## Ziel 1
Für wie viele Gäste richtet Arpad Dobriban laut dem Text über seine Geschmacksrecherche seine Gastmahle aus?
## Ziel 2
Schreiben Sie den Text über Arpad Dobribans Geschmacksrecherche im Anschluss an seinen letzten Satz weiter.

Natürlich lassen sich bei ausreichendem Umfang dieser Feldforschung auch
Entwicklungen in der Alltagskultur oder Migrationsbewegungen ablesen und
beschreiben. In diesem Zusammenhang ist zu erwähnen, dass der in Ungarn
aufgewachsene Künstler im Rahmen von „Twins 2010“ in Pécs, ebenfalls Kulturhauptstadt
2010, ein Teilprojekt seiner Geschmacksrecherche realisiert.
Je nachdem aus welcher Generation seine Gesprächspartner stammen, kann er
manchmal bis in die Mitte des 19. Jahrhunderts zurückschauen. Deshalb wird
es oft auch notwendig, auf Produzenten zuzugehen, um Produkte, die heute
nicht mehr so nachgefragt werden, zu finden oder anbauen zu lassen und selbst
übers Jahr Obst und Gemüse zu trocknen, einzukochen oder anderweitig zu
konservieren. Damit sind Dobribans Projekte auch physisch dauerhafter Bestandteil
seines eigenen Lebens.Für die Präsentation seiner Arbeit hat Arpad Dobriban
über die Jahre ein Format entwickelt, das sich aus den Museen und Galerien
heraus, zumindest im Sommer auch in den öffentlichen Raum, auf Plätze, Straßen
oder kleine Brachflächen übertragen lässt und sich auch für die Vermittlung
seiner Rechercheprojekte gut eignet: die kommentierte Speisefolge. Er fasst
dabei verschiedene Gerichte zu mehrgängigen Menüs zusammen und begleitet
die einzelnen Gänge mit kurzen Vorträgen. Mit seiner mobilen Küche sucht
er dafür möglichst der Gastronomie ferne Orte aus und stellt eine lange
Tafel in die Landschaft, an der es eher zugeht wie am Familientisch als
im Restaurant. Die Speisen kommen in Schüsseln auf den Tisch und wenn es
das Gericht erfordert, wird ein Tier im Ganzen serviert.
Jenseits von Dekoration, Tischschmuck, Tellerservice und ähnlichem sind
Dobribans Gastmahle für 40 bis 150 Gäste wohldurchdachte und inszenierte
Situationen, die die gemeinsame Geschmackserfahrung zum Ziel haben. Dass
er dabei auch gleichzeitig seiner Sicht auf die Welt Ausdruck verleiht,
kommentiert der Künstler so: „Mit keiner meiner sonstigen Arbeiten bin ich
so nah am Rezipienten, meine Gäste verleiben sich meine Arbeit ein.“
Innerhalb von RUHR.2010 vollzieht sich die Arbeit eher leise und unspektakulär.

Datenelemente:
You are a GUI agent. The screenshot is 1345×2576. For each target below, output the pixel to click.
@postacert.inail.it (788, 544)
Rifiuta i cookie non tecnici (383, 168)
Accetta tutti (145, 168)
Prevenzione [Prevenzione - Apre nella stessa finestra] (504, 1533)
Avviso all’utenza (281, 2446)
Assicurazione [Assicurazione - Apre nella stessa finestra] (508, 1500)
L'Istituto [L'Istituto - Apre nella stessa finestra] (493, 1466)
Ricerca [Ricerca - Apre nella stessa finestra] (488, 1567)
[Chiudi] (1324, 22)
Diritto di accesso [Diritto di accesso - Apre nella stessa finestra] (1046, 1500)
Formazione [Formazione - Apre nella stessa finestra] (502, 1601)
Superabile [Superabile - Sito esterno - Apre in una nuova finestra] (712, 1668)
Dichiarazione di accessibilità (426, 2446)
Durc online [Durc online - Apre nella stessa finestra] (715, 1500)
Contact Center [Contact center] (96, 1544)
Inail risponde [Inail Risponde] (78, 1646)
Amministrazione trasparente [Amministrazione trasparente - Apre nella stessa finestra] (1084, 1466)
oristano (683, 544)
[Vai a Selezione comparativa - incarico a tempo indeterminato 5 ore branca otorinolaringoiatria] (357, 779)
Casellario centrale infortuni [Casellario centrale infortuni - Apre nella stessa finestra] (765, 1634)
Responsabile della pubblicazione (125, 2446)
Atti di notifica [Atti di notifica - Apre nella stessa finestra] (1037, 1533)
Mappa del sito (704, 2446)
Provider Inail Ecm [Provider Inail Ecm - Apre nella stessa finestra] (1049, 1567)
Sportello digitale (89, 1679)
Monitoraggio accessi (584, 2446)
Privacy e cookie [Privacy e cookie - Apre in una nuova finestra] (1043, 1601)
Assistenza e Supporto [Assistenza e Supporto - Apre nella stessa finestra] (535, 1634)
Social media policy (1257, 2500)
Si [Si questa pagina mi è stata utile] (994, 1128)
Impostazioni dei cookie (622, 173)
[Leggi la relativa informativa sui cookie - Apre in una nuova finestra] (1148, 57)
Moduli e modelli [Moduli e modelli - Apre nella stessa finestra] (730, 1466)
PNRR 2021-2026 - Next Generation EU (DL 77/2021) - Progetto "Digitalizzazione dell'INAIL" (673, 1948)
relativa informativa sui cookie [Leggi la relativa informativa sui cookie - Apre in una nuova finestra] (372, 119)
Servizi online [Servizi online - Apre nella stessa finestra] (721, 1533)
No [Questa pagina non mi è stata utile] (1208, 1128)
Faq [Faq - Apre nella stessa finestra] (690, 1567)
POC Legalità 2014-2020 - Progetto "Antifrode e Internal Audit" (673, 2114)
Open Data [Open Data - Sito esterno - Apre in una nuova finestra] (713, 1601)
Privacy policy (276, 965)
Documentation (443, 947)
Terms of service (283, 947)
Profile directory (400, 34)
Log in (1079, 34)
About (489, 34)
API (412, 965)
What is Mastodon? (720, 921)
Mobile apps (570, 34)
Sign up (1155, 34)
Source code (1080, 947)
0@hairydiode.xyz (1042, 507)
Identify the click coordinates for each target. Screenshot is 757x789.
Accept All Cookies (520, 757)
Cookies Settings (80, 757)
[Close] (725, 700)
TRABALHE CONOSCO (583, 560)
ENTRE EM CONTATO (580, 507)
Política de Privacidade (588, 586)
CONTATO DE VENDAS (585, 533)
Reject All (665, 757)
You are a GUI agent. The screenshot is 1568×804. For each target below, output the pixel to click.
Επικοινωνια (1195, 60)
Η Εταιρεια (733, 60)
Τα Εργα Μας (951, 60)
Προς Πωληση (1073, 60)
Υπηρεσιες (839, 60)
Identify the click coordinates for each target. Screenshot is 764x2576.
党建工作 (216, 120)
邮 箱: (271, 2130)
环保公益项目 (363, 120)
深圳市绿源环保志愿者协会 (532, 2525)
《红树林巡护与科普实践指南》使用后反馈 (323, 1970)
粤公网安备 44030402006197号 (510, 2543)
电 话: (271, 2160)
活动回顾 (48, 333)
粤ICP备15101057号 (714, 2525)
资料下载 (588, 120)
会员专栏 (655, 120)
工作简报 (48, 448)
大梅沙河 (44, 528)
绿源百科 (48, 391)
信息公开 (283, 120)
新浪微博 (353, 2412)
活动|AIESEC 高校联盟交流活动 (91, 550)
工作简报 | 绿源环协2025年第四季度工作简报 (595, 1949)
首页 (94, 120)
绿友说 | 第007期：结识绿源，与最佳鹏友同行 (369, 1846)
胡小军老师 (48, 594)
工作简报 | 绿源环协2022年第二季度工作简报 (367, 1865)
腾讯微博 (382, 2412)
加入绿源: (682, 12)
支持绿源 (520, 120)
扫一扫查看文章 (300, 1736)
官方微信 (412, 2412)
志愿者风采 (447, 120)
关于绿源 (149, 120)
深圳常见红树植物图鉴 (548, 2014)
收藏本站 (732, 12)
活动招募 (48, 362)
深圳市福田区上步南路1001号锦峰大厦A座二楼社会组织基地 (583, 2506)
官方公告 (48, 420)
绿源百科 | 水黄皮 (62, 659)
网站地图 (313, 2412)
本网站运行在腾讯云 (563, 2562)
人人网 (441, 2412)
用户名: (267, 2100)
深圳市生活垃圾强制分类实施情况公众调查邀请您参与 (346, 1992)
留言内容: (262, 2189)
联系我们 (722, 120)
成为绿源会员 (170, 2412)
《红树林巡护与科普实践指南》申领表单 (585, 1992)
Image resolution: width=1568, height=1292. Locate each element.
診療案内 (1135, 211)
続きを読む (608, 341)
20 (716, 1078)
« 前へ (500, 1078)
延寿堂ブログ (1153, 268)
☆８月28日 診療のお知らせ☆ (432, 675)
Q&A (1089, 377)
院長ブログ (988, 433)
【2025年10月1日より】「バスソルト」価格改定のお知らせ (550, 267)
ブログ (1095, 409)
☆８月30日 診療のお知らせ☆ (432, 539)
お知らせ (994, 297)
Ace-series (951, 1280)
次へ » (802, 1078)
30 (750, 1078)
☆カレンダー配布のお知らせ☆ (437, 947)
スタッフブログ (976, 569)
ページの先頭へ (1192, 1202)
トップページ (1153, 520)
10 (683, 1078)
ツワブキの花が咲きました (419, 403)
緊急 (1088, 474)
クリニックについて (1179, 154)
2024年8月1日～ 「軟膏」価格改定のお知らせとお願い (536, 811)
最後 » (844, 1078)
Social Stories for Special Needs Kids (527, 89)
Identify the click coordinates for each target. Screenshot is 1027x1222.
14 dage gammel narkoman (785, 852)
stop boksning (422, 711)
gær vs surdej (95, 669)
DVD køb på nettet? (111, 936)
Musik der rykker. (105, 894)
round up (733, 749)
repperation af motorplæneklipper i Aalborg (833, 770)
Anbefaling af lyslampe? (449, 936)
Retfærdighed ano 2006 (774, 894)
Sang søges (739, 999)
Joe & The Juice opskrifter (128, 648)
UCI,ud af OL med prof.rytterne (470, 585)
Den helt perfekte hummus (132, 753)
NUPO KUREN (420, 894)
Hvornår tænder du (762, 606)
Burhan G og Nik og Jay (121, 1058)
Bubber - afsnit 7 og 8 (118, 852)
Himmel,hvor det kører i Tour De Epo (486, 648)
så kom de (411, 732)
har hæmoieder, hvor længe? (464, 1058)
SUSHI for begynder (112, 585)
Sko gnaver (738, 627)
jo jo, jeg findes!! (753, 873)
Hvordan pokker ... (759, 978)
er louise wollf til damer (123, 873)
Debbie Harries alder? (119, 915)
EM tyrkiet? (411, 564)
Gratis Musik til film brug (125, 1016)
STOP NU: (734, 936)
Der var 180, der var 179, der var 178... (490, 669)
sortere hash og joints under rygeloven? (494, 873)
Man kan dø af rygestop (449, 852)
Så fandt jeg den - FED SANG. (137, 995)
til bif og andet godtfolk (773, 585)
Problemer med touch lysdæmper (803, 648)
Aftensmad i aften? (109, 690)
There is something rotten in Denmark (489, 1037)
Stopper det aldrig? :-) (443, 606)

## Ergebnis 1
Für 40 bis 150 Gäste.

## Ergebnis 2
Dabei dürfte es sich um eines der Projekte mit größter Langzeitwirkung handeln.
Die Kooperation mit der Universität Witten-Herdecke ermöglicht Studenten,
fundamental und aktiv mitzuarbeiten. Viele, vor allem ältere Ruhrgebietsbewohner,
kommen in einen intensiven Kontakt und Austausch über ihren Alltag und erfahren
eine Wertschätzung ihres Wissens und ihrer Kultur, deren Verbreitung sich
durch die öffentlichen Essen vollzieht.
Für seine Veranstaltungen sucht sich Arpad Dobriban jeweils Partner, auch
innerhalb anderer RUHR.2010 Projekte oder er wird zur Teilnahme eingeladen,
wie in diesem Falle zu „B1|A40 Die Schönheit der großen Straße“, dem Projekt
des Künstlerkollegen Markus Ambach.
Wenn man bis zu vier Stunden, so lange können die Speisefolgen dauern, bei
Arpad Dobriban zu Tisch gesessen hat, hat man etwas Außergewöhnliches erlebt,
etwas Unvergessliches geschmeckt und trotzdem keinem Event beigewohnt. Man
war aktiver Teil einer Gemeinschaft, die auf genussvolle Weise ihre ganze
Aufmerksamkeit der sie umgebenden Welt gewidmet hat.
Der studierte Bildhauer, Film- und Fotokünstler muss sich immer wieder die
Frage gefallen lassen, was denn daran „Kunst“ sei. „Das liegt daran, dass
alles, was ich tue, so nahe am alltäglichen Leben liegt und die Grenzen
oft gar nicht sichtbar sind“, antwortet er dann ganz in Ruhe. „Künstler
haben die Aufgabe, sich mit all dem zu befassen, was niemand sonst in die
Hand nimmt“, fügt er bestechend einfach und überzeugend hinzu.